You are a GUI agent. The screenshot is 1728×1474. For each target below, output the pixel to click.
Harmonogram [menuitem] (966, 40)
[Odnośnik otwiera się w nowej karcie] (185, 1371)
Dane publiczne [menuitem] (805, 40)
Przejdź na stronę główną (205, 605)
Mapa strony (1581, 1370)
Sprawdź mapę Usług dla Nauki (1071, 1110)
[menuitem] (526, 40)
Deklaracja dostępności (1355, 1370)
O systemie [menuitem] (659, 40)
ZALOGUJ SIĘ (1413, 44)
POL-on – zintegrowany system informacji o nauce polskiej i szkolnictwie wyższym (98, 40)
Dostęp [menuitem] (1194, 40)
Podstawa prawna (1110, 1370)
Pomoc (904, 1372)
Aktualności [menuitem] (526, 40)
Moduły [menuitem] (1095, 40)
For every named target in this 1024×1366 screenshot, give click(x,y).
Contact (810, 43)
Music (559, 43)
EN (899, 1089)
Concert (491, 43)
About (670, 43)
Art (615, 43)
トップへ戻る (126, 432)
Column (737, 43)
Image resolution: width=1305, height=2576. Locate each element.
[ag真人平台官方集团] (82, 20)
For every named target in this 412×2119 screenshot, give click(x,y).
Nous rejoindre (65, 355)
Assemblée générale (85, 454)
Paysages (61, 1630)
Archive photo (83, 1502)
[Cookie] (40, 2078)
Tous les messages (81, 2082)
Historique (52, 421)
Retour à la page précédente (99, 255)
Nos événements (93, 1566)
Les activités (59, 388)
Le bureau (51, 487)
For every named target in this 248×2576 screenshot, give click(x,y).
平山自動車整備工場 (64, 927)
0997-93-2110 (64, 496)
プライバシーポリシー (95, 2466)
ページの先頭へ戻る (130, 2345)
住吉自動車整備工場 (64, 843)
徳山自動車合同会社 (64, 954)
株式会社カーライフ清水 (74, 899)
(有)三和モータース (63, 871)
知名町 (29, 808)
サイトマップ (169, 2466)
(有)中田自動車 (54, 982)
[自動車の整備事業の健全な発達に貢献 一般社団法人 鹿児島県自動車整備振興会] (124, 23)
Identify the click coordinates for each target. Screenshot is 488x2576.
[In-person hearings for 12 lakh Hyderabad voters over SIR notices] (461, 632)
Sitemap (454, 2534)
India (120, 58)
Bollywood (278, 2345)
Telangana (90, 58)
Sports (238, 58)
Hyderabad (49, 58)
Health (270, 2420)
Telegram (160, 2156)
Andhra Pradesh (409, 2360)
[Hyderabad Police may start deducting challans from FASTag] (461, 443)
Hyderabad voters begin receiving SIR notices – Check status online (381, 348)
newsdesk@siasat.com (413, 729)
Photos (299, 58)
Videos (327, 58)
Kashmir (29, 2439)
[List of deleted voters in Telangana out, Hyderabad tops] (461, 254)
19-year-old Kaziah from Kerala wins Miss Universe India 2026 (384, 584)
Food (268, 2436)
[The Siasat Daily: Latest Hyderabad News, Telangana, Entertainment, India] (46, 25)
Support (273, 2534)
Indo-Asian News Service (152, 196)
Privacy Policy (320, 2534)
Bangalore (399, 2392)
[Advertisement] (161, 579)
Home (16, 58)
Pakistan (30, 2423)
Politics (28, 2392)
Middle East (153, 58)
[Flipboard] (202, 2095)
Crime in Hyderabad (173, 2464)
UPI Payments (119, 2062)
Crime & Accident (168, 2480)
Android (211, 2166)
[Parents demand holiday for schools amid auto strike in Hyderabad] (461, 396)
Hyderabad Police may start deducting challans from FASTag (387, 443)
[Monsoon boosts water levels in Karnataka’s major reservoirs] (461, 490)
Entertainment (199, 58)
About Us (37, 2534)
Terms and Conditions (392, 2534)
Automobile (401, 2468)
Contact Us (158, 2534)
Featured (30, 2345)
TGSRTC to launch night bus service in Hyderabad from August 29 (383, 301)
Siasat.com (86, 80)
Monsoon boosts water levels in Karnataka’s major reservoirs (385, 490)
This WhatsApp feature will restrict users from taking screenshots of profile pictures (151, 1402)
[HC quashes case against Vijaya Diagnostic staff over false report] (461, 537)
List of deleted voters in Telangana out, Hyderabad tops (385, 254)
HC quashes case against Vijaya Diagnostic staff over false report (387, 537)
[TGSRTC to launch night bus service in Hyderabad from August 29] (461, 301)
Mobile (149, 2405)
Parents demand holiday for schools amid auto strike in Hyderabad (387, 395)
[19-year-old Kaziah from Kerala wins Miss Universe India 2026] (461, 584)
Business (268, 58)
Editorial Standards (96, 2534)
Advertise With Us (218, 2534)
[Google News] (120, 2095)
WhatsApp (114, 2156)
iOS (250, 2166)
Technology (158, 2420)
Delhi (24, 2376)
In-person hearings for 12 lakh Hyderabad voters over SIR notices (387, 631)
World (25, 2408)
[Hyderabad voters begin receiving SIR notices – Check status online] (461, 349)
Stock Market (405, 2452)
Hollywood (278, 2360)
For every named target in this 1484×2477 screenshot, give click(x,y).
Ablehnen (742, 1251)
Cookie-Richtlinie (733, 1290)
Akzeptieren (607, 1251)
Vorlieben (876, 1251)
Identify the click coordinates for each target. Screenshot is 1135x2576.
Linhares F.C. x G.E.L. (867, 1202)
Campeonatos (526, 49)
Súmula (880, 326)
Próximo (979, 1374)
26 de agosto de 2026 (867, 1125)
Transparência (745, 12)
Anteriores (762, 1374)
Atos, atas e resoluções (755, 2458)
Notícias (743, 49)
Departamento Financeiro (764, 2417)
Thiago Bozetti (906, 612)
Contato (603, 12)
- - -
**Task to carry out**
Look above for lines with the word "hearings" and copy them all.

**Response area**
[In-person hearings for 12 lakh Hyderabad voters over SIR notices] (461, 632)
In-person hearings for 12 lakh Hyderabad voters over SIR notices (387, 631)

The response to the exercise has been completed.